begin Records shown

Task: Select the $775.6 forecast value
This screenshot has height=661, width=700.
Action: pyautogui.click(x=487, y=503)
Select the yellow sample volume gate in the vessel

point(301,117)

end Records shown

To do ::
Can you turn the whole listing above into a JSON list of strings, one string per line, skipping any blank lines?

Written response ::
[
  "Task: Select the $775.6 forecast value",
  "This screenshot has height=661, width=700.",
  "Action: pyautogui.click(x=487, y=503)",
  "Select the yellow sample volume gate in the vessel",
  "point(301,117)"
]